Investing is an unpredictable occupation. Various models, tools and agencies will try to convince you otherwise, but while everyone’s looking for an edge, there is always an element of risk. Behavioral finance seeks to explain some of that unpredictability.
Traditional financial theory relies on an idea that would seem to be common sense: people will use all available information to make decisions in the most reasonable manner to increase their own wealth. Behavioral finance deconstructs the idea that people are essentially rational and always work in their own interest. You can think of it as the “human factor” in investing.
The essential idea is that people are influenced by many different things, from the distractions of their daily life, to their personal background. Their decisions, including financial investments, are therefore colored by all these influences. Instead of the most rational decision from a scientific and mathematical standpoint, they make decisions based on personal beliefs, how much sleep they got, preferences, personality, and all manner of other influences.
How can behavioral finance benefit you? You can accept that scientific and mathematical models of finance and investment are useful, but in a limited capacity. You can try to identify and predict some of the irrational ways that investors may act and adjust your own decisions accordingly. This requires greater understanding of human nature, politics, sociology and demographic trends.
It’s important to realize that a greater understanding of behavioral finance should not only be applied to other investors and their influence on the market, but also on your own decision-making. You can interrogate your own beliefs, biases and defaults, and once you understand them, you can proactively look out for them and counteract their effects in your own investing.
There are a number of models of behavioral finance that can help guide you in what to look out for or factor into your investing. Psychology delves into the patterns seen in human populations that are observable and recurring but not necessarily rational.
Trend-chasing is a biased investment approach in which investors use the past performance of an investment fund as a predictor of future growth. This is related to representativeness, the mindset that an investment can be considered objectively good or bad based on its recent performance. Both of these biased approaches lead investors to make an investment in a stock that is too high and may have reached the peak of its potential performance because they fail to take into account other market factors.
Familiarity bias is another related problem where people falsely attribute success or investment-worthiness to brands or funds that are known to them. They equate familiarity with investment growth potential, and fail to take into account that their familiarity is predicated on biased information such as proximity and visibility in one limited market. This can also be problematic in that investors fail to diversify and over-invest in local funds or funds in one sector because of familiarity, exposing themselves to undue risk.
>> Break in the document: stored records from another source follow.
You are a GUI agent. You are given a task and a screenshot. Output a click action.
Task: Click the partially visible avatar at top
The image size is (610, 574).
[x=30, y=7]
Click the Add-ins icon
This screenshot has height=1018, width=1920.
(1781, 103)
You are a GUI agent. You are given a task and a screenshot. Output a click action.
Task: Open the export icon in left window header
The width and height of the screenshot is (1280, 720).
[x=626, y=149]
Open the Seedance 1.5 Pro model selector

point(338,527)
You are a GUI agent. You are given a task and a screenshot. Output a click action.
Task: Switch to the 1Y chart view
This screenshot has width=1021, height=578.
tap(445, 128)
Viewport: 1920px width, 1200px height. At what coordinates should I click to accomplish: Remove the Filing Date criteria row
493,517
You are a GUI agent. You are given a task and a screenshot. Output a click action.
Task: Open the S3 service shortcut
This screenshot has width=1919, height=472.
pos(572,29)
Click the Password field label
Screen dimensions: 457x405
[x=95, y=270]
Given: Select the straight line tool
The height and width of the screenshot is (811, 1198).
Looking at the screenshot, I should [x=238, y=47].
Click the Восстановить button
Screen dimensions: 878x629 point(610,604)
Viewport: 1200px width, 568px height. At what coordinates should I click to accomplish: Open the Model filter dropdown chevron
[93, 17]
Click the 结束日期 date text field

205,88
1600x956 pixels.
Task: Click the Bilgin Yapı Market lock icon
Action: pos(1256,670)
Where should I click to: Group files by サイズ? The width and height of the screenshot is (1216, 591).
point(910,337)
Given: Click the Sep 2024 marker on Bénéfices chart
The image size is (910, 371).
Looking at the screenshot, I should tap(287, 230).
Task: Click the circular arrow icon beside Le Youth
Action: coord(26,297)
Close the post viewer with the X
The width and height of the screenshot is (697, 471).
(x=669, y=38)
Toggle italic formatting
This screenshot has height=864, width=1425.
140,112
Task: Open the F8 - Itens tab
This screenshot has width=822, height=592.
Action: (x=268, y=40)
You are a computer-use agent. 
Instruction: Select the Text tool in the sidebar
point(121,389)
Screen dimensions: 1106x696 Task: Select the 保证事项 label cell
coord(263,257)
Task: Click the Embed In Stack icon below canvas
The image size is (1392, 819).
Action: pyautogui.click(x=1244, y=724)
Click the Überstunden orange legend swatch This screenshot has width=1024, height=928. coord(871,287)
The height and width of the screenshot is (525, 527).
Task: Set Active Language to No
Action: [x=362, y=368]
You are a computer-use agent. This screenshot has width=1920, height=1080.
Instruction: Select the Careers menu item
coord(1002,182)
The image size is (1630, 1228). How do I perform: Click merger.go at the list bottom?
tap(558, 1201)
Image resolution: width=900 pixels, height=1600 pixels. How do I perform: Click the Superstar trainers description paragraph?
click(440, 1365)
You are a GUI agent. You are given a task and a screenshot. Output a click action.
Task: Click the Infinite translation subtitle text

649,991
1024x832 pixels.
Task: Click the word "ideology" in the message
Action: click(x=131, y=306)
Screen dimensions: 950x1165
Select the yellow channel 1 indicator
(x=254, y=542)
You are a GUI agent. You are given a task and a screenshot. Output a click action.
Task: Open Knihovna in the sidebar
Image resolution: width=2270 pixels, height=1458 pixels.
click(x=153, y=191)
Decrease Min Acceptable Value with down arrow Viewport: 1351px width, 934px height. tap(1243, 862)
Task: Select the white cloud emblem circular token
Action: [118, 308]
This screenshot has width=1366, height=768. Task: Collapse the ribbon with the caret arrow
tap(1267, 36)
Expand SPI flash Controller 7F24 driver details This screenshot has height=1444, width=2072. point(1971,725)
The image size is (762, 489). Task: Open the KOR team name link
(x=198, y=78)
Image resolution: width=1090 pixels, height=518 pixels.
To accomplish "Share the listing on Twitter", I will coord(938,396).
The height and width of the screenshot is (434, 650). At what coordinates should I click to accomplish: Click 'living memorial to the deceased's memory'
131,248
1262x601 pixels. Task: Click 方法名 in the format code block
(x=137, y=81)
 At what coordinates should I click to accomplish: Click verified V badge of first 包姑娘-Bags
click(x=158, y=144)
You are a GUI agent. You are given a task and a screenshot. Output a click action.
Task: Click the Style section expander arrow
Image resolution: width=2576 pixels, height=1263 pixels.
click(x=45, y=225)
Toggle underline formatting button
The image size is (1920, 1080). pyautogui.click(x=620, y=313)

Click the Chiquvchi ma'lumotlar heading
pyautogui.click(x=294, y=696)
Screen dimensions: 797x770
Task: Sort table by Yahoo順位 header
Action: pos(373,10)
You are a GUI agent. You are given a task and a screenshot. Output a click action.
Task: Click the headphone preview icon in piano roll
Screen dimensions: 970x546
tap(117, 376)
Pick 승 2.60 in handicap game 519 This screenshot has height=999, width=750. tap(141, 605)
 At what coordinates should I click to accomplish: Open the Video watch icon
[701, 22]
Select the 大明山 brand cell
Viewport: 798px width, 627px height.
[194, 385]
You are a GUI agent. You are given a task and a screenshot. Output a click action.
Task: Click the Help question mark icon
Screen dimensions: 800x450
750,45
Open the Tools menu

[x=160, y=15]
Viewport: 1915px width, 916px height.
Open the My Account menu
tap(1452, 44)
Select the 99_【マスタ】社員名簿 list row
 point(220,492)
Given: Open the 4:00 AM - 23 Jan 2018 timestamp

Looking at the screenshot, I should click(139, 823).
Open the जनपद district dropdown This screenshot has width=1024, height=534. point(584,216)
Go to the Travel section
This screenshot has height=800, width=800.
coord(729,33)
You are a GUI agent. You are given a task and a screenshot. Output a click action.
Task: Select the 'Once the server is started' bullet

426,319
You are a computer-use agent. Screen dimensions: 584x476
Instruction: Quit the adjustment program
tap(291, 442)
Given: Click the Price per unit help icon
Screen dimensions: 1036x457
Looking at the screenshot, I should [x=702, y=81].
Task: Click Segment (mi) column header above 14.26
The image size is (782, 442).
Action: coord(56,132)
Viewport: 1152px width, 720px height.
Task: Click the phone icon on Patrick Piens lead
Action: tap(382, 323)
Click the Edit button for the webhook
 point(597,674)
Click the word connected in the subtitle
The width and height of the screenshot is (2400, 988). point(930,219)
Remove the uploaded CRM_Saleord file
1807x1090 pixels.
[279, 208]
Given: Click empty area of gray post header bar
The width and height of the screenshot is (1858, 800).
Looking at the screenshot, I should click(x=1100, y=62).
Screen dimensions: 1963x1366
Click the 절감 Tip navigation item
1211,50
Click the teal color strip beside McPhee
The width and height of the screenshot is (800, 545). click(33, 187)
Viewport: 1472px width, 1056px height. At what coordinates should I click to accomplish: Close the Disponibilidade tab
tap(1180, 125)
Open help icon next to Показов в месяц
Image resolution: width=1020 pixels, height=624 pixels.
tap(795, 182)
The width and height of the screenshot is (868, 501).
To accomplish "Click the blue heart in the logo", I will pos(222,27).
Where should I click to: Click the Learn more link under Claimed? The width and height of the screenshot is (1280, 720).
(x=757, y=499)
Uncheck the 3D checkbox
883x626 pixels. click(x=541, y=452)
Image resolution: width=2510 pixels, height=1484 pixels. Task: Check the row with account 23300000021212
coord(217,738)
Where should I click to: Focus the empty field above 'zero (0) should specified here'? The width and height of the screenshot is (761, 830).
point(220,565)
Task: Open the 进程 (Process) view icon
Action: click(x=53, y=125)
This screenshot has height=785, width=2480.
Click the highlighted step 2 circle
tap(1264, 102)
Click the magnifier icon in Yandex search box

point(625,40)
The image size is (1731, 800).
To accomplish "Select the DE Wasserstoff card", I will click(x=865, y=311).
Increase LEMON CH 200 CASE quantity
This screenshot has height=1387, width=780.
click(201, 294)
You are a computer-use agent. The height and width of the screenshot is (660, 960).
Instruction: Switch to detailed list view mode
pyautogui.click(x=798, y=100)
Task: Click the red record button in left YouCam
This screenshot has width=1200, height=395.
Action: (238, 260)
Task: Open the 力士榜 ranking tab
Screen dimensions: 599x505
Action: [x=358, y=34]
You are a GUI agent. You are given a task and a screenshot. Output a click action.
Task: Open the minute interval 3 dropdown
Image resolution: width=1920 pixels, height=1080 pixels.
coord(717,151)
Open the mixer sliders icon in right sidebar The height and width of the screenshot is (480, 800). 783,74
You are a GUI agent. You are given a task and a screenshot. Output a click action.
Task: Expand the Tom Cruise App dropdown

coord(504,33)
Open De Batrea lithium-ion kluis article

Self-attribution bias leads investors to overemphasize their own influence on investment outcomes. They may be overconfident or exhibit magical thinking, where they believe themselves or their choices to be lucky, or conversely, they may develop a strong belief in a streak of bad luck, rather than recognizing external influences on investment success or having an objective view of their own decision-making and its impacts.
Herd behavior says that people tend to be influenced by the decisions of others and follow suit, exacerbating the effects of investment shifts, whether good or bad. If a moderate downturn is observed, then herd behavior may worsen it as people take notice and join in without any reference to objective assessments of the value and potential of the fund in question.
Proactive approaches to behavioral finance include learning the models, studying human behavior in general, and working with agencies, tools or other resources that include analysis of behavioral factors. You’ll want to start following markets update coverage that includes commentary on human behavioral impacts to gain a more informed understanding of the influences on investments and to hone the ability to improve your own investment choices. Sociopolitical and historical context can dramatically improve your ability to predict market movements and increase the value of your investments.
If you’ve been finding that the rational model of investment has been returning unexpected results, then behavioral finance may be the answer that you’re looking for, as it explores and codifies the irrational behavior of humans. Applying these models to your personal investment behavior, as well as using it to understand greater market movements, has the potential to revolutionize your investing experience.